RE: Temporal lobe epilepsy & religious experience.
September 3, 2021 at 9:21 am
(This post was last modified: September 3, 2021 at 9:25 am by Mister Agenda.)
(September 2, 2021 at 9:49 am)Angrboda Wrote:(September 2, 2021 at 8:51 am)Mister Agenda Wrote: There's a difference between not needed and ruled out. I'm fully familiar with Occam's Razor and made no claims subject to that guideline.
Yes and no. In reality you can't rule out Russell's teapot, but for similar practical reasons we do. How is this any different than the explosion of possible things that we can't rule out but actually do rule out in practice?

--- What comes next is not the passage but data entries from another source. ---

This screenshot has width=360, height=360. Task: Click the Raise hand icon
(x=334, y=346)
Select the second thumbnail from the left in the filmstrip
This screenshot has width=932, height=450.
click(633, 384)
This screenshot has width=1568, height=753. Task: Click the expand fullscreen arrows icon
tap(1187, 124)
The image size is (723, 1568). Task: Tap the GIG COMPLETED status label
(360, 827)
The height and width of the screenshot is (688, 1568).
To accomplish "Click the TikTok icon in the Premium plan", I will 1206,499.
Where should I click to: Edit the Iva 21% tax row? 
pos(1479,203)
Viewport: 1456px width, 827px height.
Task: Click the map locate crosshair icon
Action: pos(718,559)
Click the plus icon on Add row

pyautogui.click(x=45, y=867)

What is the epistemic rule for such possibilities?
I don't rule it out, if it comes up I note it's wildly improbable and that suffices. I have no need to claim certainty on the matter, but that's a personal preference on my part, I don't object to someone else rounding 0.a trillion zeroes then 1 down to zero as long as I grok that's what they're doing.
(September 2, 2021 at 11:10 am)Neo-Scholastic Wrote:(September 2, 2021 at 9:02 am)Mister Agenda Wrote: If I'm understanding Neo's position correctly, if they weren't having the experience while in a 'prayerful state', it's not authentic.
Being a prayerful state was just my example for demonstrating that continuity of the experiences' history is a factor outside the experience itself that needs to be considered. An uninduced visionary experience has a history of prior brain-states and behaviors that are relevant to our understanding of the phenomena. For example, lets' say you are reading a book and as you are doing so you find yourself inside a completely different story. After the initial confusion had passed you would soon realize that the publisher had somehow accidently bound in the middle a chapter from a different story. You know this because there was a sudden break in meaning. So while two experiences may be first-person identical in the immediate present, those experiences have different contexts and history, and as such, the significance of the two experience is different.
My point hinges on the idea that at least some brain-states have semiotic content.
I don't think I quite follow, how does Saul's revelation on the Road to Damascus fit in? What was the semiotic content that makes you think his revelation authentic (assuming you believe it was authentic given your reasoning thus far)?
I'm not anti-Christian. I'm anti-stupid.